MGM resorts hit by alleged ransomware attack

An alleged ransomware attack disrupted systems at MGM resorts starting on September 10, potentially putting sensitive financial and personal information in the hands of malicious actors.

Malware archive vx-underground posted on the night of September 12 that the ALPHV/BlackCat ransomware gang had claimed responsibility for the attack, using social engineering to break into the systems, Cybernews reported.

“All ALPHV ransomware group did to compromise MGM Resorts was hop on LinkedIn, find an employee, then call the Help Desk,” vx-underground wrote on the X app. “A company valued at $33,900,000,000 was defeated by a 10-minute conversation.”

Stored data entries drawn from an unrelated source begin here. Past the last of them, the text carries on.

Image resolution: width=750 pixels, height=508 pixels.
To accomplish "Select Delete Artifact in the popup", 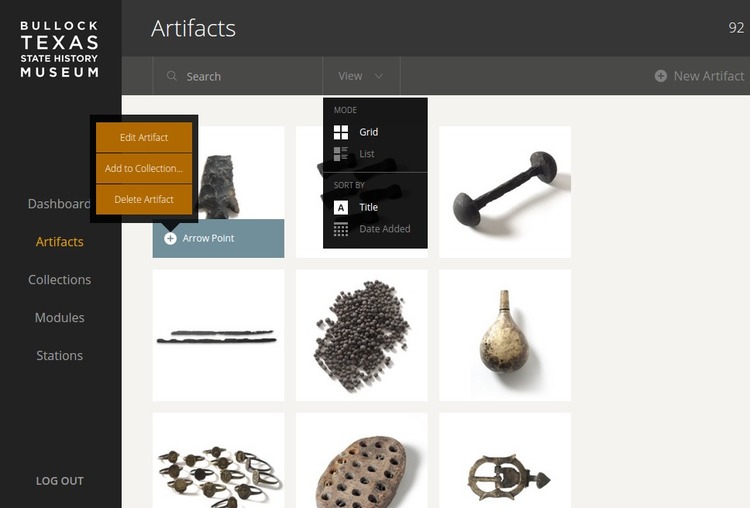I will tap(144, 199).
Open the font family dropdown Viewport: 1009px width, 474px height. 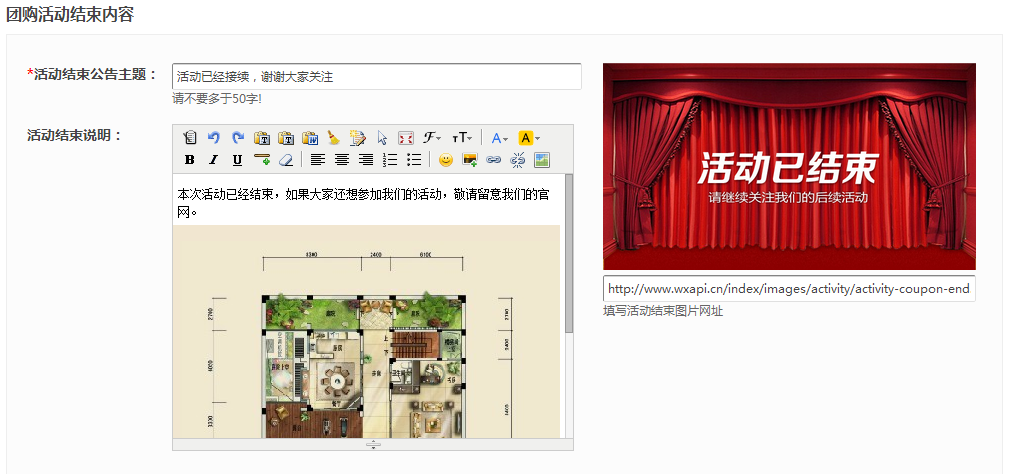pyautogui.click(x=433, y=138)
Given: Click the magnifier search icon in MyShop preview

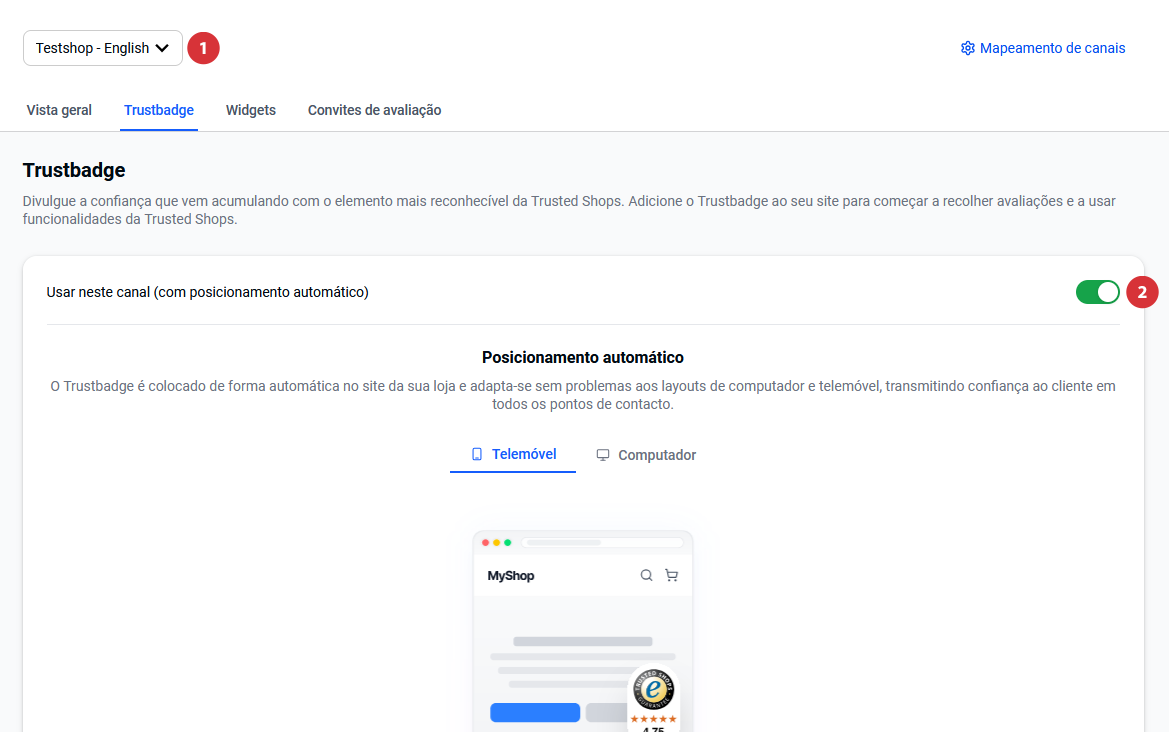Looking at the screenshot, I should point(646,575).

Customers began reporting outages the night of Sept. 10. MGM has properties across the country—most notably in Las Vegas, but also in Maryland, Massachusetts, Michigan, Mississippi, New Jersey, New York, and Ohio—which have been affected by the issue.

The company took its online systems down in the wake of the incident. ABC News reported September 12 that MGM is working with the FBI to manage and investigate the incident.

Protection. Jeremy Snyder, founder and CEO of cybersecurity firm FireTail, told IT Brew that because of the immediate impact on consumers—with ATMs and hotel reservations, for example, being affected—it was likely impossible for MGM to keep the situation under wraps.

“The disclosure and the reporting came out very quickly, and one of the challenges around that happening so quickly is there’s usually not enough time to do the forensics work necessary to figure out exactly what the initial breach factor was, or how long bad actors might have been on their networks,” Snyder said. “It’s too early to know on either of those points.”

Check Point Software Technologies Field CISO Pete Nicoletti told us in an email that he recommended that customers with debit cards attached to MGM accounts ask for their cards to be reissued.

“Of course, if the credit cards are stolen, they’re going to offer credit monitoring. But anybody who’s using a debit card doesn’t have that legal protection,” Nicoletti said. “So, they don’t have the 30-day grace period to look at their statement.”

FireTail’s Snyder told us that consumers have limited ways to protect themselves—especially as some MGM systems are expected to remain down—but there are some common-sense measures you can take. First, make sure your username and password for anything MGM-related aren’t duplicated on any other sites.

“But until their systems come back online, there’s not much that you can do in the way of securing your MGM Rewards account or deleting your MGM Rewards account, because those systems aren’t available,” Snyder said.